• _Job A_
From the note on data rebalancing, return the passage from "There are four" to "on the problem.", copied word for word.
• _Job B_
Name each general strategy for scaling systems that the note on data rebalancing lists.
• _Job C_
Using the note on data rebalancing, decide whether each statement agrees with it: (i) the solution went into ClickHouse as an experimental feature; (ii) the note assumes data is sharded by key rather than at random; (iii) writing data only to newly added nodes is called the ideal strategy. Answer yes or no for each and quote the words that settle it.

• _Given text_
● ● ● ● ●

This note describes the need for moving data between nodes of a distributed system, the challenges arising in the process, and a particular solution to the problem. The solution was contributed to the open-source ClickHouse DBMS in 2020–2021 as an experimental feature.
If you want to skip the intro, jump straight to the solution description.
- Our solution for rebalancing data in ClickHouse
Some problems are well specified and have their inputs known from the beginning, e.g., find and in this 100 PB dataset in hours. Others are not well-defined and have requirements and input variables changing over time. Examples from the latter category include systems that accumulate business operational data, which tends to grow over time due to retention requirements, business growth, customer base growth, etc. Even for systems where predicting future requirements is an option, it often does not make economic sense to build that system today. Reasons include too much lump cash to invest; hardware tends to degrade; hardware gets cheaper over time; hardware gets faster.
The ideal approach is to build today the system that will satisfy the business requirements until the next procurement cycle, and as requirements change, add/replace the hardware to satisfy them.
Consider systems that store and process data to answer questions about that data. As the quantity of data grows, the number of questions to answer (and their frequency) increases—the hardware resources requirements also grow. The system needs to be scaled up to meet the performance requirements.
There are four general strategies for scaling systems:
- Redefine the problem to fit the software/hardware constraints.
- Improve the software (faster algorithms, better data organization (compression, normalization), etc.).
- Vertical scaling: replace old hardware with newer/faster hardware, add/upgrade CPUs/Memory/etc. to the machine.
- Horizontal scaling: add more nodes to work on the problem.
When a particular single node system is not enough to satisfy particular performance or reliability requirements, we turn our attention to distributed systems. Performance requirements examples: execution time, storage capacity.
Consider a system configuration which, among other things, is concerned with storing data. When the storage capacity is exhausted, a new node must be added.
Suppose newly arriving data is written to the resulting system uniformly. In that case, it will quickly reach the situation where one node is full and cannot accept more writes while the last added node is still underutilized.
Note: The case of random sharding is assumed here. Writes can go to any/many shards. Reads are aggregating data from all the shards (imagine that reads need to scan all data).
In some circumstances, such behavior is acceptable. And, can be dealt with using a simple strategy: write data only to newly added nodes. Such a strategy is far from ideal and becomes untenable when additional requirements also have to be considered:
- Not only does the data quantity grow, but the rate of growth is also increasing. Now storage bandwidth and compute capacity need to be considered as well.
- The system manages multiple datasets, each having different growth rates and data retention requirements.
For the most flexibility, we need the ability to steer writes between shards and move data between shards (data rebalancing).
When data does not fit on an existing system anymore, we need to add more storage resources (servers) and move some data to the new servers.
The challenge is moving data transparently from the point of view of external observers (client).
In particular, at all times, the system must:
- R1: be responsive (no downtime)
- R2: not exclude data from results (no missing data)

● ● ● ● ●

• _Recorded information_

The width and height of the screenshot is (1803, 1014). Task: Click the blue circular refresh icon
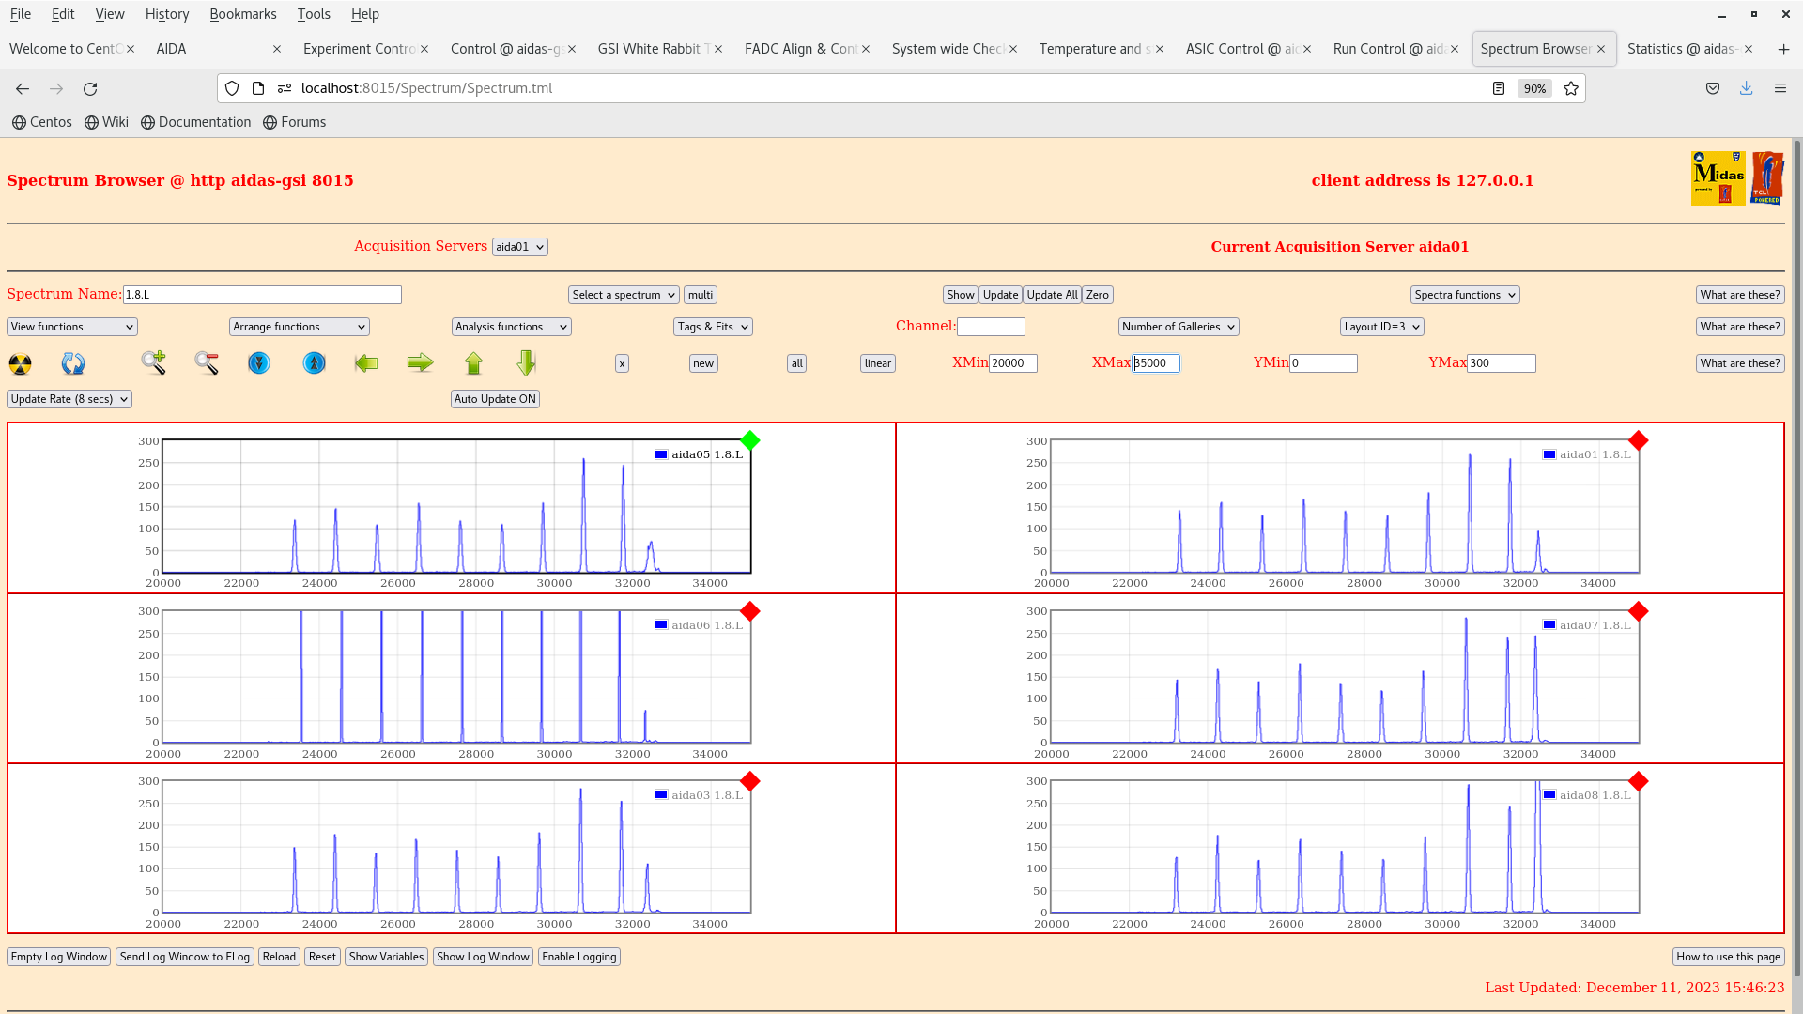pyautogui.click(x=73, y=363)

● ● ● ● ●

• _Output A_
There are four general strategies for scaling systems:
- Redefine the problem to fit the software/hardware constraints.
- Improve the software (faster algorithms, better data organization (compression, normalization), etc.).
- Vertical scaling: replace old hardware with newer/faster hardware, add/upgrade CPUs/Memory/etc. to the machine.
- Horizontal scaling: add more nodes to work on the problem.

• _Output B_
- Redefine the problem to fit the software/hardware constraints.
- Improve the software (faster algorithms, better data organization (compression, normalization), etc.).
- Vertical scaling: replace old hardware with newer/faster hardware, add/upgrade CPUs/Memory/etc. to the machine.
- Horizontal scaling: add more nodes to work on the problem.

• _Output C_
(i) Yes: "The solution was contributed to the open-source ClickHouse DBMS in 2020–2021 as an experimental feature."
(ii) No: "The case of random sharding is assumed here."
(iii) No: "Such a strategy is far from ideal"